INSTRUCTIONS TO FOLLOW
Change "eccentricity" to "offset" in the records from the start through the line with "action is coord(252,260)." and write those lines out again with everything else the same.

Item-finding records
┄┄┄┄┄┄

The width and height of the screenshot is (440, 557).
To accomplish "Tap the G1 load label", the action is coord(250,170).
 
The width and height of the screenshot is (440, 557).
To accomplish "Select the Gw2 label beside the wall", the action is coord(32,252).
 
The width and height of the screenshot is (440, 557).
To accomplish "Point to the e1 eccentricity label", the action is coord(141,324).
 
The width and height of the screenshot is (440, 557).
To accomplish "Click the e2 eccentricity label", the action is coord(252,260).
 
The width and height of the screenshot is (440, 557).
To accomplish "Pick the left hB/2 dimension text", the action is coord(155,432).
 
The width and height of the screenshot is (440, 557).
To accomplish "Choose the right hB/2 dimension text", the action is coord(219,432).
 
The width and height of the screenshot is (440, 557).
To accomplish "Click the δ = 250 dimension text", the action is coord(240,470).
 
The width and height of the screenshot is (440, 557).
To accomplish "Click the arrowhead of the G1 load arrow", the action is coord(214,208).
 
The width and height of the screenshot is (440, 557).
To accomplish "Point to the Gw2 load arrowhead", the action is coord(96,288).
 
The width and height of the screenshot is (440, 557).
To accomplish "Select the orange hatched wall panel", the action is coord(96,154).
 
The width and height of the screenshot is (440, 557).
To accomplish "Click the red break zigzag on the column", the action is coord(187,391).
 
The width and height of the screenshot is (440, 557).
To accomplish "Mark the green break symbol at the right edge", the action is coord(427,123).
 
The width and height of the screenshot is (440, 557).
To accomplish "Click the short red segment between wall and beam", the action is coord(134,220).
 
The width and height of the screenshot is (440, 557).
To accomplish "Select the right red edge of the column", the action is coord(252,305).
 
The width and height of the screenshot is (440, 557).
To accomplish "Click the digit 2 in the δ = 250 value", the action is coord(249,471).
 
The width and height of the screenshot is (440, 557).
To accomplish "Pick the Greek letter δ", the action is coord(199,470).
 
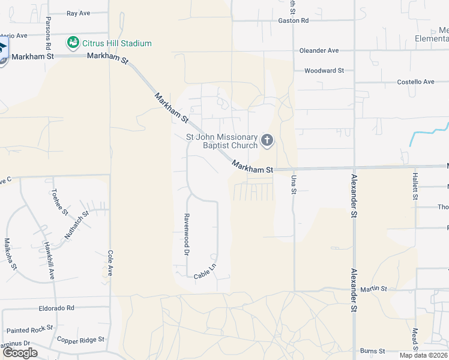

┄┄┄┄┄┄

SOLUTION TO THIS PROBLEM
The width and height of the screenshot is (440, 557).
To accomplish "Tap the G1 load label", the action is coord(250,170).
 
The width and height of the screenshot is (440, 557).
To accomplish "Select the Gw2 label beside the wall", the action is coord(32,252).
 
The width and height of the screenshot is (440, 557).
To accomplish "Point to the e1 offset label", the action is coord(141,324).
 
The width and height of the screenshot is (440, 557).
To accomplish "Click the e2 offset label", the action is coord(252,260).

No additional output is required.